Fig 6. miRNA and splicing machineries are physically and functionally distinct.

(A) S2 cells were treated with control or SmD1 dsRNAs and analyzed for expression of various canonical miRNA pathway components by immunoblotting. Tubulin protein served as controls. Note identical copies of samples were subject to immunoblotting using various antibodies. (B) S2 cells were treated with various dsRNAs (top). Levels of miR-2b, esi-2.1 and the control 2S rRNA were measured by Northern blot and quantified (bottom). (C,D) Splicing activity was assessed in various knockdown cells (top) by examining splicing pattern of the CG13887 pre-mRNA by RT-PCR. The RB splice variant retains an intron (a straight line between exons shown as open boxes), whereas the RC/RD variants lack the intron.
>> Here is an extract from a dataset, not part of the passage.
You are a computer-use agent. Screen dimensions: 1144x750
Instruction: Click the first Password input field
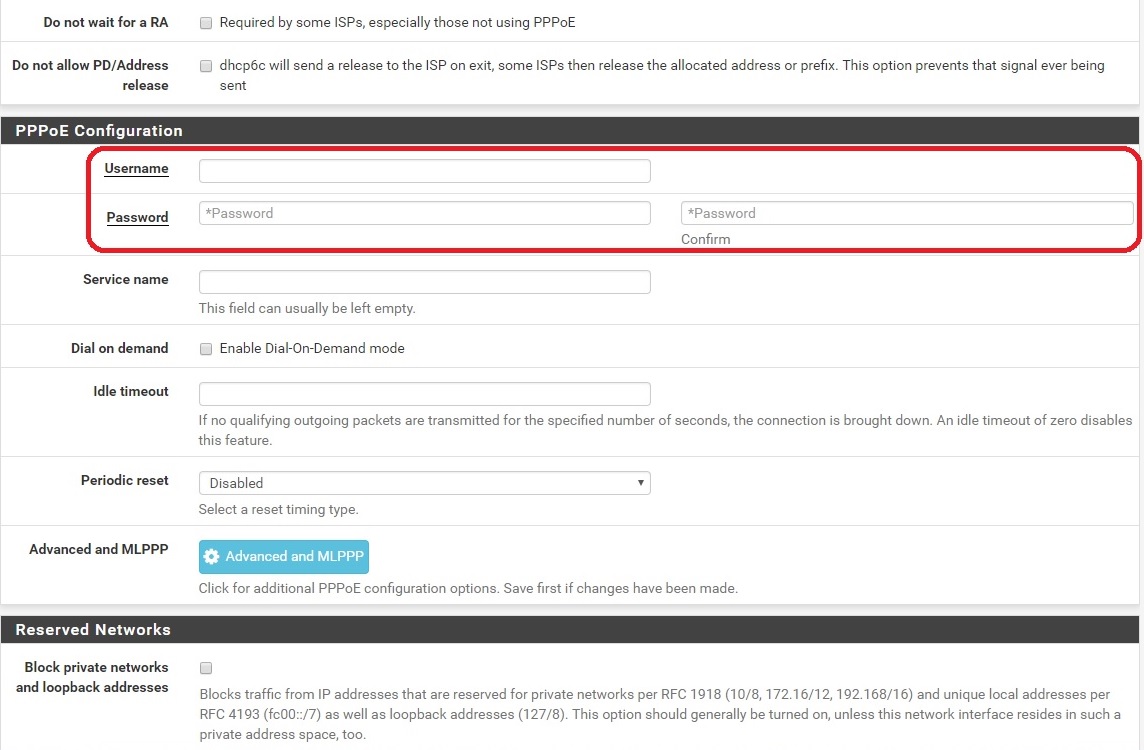coord(424,213)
Ratio of intron retention/excision was quantified and shown in D (n = 3). (E) Lysates from cells expressing various Flag-tagged Sm proteins or the control protein Ran together with T7-tagged Pasha were subject to immunoprecipitation using anti-Flag antibody. Both input samples and isolated complexes were probed with anti-T7 (top panel), anti-SmD1 (middle) and anti-Flag antibodies (bottom). (F) Lysates from cells expressing various Flag-tagged Sm proteins or the control protein were subject to immunoprecipitation using anti-Flag antibody. Total RNA was extracted from various immunopurified Flag-tagged protein complexes and subject to RT-qPCR to measure levels of various pri-miRNAs and the U4 snRNA. (G) Total RNA was extracted from immunopurified TAP-Pasha or control samples (TAP) and subject to RT-qPCR to measure levels of various snRNAs. Fold change relative to levels of the control rp49 mRNA are shown (n = 3; n.s., non-significant). (H) A schematic depicting the proposed roles of SmD1 in the initiation (miRNA biogenesis) and effector (miRISC assembly and/or mRNA cleavage) steps of the miRNA pathway.